[Stored records]

BEGIN

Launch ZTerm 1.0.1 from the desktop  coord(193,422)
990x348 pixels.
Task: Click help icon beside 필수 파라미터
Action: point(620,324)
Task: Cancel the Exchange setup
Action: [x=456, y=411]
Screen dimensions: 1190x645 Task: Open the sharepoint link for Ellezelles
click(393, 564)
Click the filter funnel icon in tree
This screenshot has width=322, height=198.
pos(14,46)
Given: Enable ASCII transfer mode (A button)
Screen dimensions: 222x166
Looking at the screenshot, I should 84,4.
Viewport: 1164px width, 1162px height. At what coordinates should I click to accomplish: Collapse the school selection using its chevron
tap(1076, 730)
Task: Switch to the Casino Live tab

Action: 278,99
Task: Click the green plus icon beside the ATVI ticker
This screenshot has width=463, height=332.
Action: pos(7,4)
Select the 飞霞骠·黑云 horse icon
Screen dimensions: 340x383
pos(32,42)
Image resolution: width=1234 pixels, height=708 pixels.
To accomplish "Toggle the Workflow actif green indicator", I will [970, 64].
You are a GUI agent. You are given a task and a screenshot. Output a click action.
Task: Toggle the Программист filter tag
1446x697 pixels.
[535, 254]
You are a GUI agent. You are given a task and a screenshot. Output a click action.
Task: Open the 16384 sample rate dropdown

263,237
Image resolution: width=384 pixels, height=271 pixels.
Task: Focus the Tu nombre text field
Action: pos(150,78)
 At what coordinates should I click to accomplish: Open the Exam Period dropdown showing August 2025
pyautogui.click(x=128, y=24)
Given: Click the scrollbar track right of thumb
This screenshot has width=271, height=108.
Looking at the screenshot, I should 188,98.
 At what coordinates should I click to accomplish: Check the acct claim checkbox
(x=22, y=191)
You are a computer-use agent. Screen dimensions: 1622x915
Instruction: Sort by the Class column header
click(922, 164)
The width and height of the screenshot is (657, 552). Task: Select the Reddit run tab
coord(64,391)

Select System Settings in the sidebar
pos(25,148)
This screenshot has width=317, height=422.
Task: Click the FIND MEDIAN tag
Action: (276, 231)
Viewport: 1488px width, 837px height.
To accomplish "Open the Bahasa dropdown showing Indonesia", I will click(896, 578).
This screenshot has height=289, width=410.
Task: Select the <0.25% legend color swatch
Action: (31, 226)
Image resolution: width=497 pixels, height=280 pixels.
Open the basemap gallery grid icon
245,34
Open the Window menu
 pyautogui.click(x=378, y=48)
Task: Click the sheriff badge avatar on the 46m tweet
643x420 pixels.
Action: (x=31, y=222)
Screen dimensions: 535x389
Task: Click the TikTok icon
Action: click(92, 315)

END

§ EXERCISE BRIEF: Please return only the lines from the one that contains "Task: Click the sheriff" through the final line of the entries, each exactly as written.

§ WRITTEN REPLY:
Task: Click the sheriff badge avatar on the 46m tweet
643x420 pixels.
Action: (x=31, y=222)
Screen dimensions: 535x389
Task: Click the TikTok icon
Action: click(92, 315)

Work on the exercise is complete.